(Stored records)
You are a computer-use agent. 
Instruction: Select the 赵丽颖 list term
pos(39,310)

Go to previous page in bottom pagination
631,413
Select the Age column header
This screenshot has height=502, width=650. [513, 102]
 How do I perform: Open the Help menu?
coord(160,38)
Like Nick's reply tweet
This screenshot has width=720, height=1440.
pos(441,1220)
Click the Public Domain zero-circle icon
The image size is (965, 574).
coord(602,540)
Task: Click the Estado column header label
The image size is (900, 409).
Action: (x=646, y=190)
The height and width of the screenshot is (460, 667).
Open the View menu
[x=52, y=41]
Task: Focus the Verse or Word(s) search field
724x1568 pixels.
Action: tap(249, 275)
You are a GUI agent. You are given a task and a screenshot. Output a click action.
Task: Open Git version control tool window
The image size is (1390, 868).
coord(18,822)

### Exercise details
Print the data above exactly as it was provided.

### Task result
You are a computer-use agent. 
Instruction: Select the 赵丽颖 list term
pos(39,310)

Go to previous page in bottom pagination
631,413
Select the Age column header
This screenshot has height=502, width=650. [513, 102]
 How do I perform: Open the Help menu?
coord(160,38)
Like Nick's reply tweet
This screenshot has width=720, height=1440.
pos(441,1220)
Click the Public Domain zero-circle icon
The image size is (965, 574).
coord(602,540)
Task: Click the Estado column header label
The image size is (900, 409).
Action: (x=646, y=190)
The height and width of the screenshot is (460, 667).
Open the View menu
[x=52, y=41]
Task: Focus the Verse or Word(s) search field
724x1568 pixels.
Action: tap(249, 275)
You are a GUI agent. You are given a task and a screenshot. Output a click action.
Task: Open Git version control tool window
The image size is (1390, 868).
coord(18,822)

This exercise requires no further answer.